### Action item
Each line of the data below from the one holding "You are a computer-use agent. Image resolution: width=440" to the one holding "Instruction: Click the Apply button", inclusive, is to be reproduced exactly; no other line belongs in the answer.
**** Records provided
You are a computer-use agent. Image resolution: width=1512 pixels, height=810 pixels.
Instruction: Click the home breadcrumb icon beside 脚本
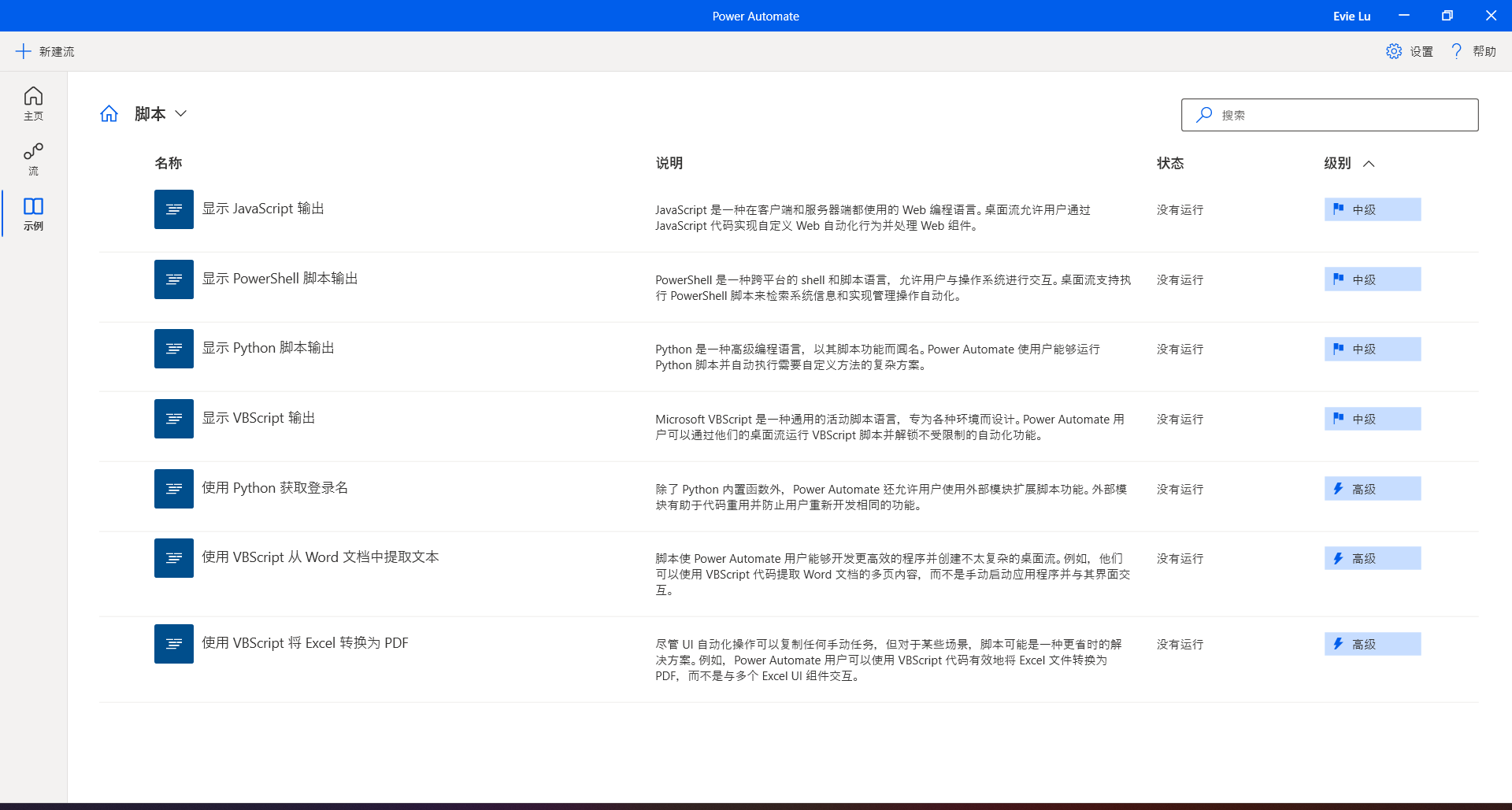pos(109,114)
********
**** Records provided
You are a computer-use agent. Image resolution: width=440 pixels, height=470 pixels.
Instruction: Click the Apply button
********
### Answer space
You are a computer-use agent. Image resolution: width=440 pixels, height=470 pixels.
Instruction: Click the Apply button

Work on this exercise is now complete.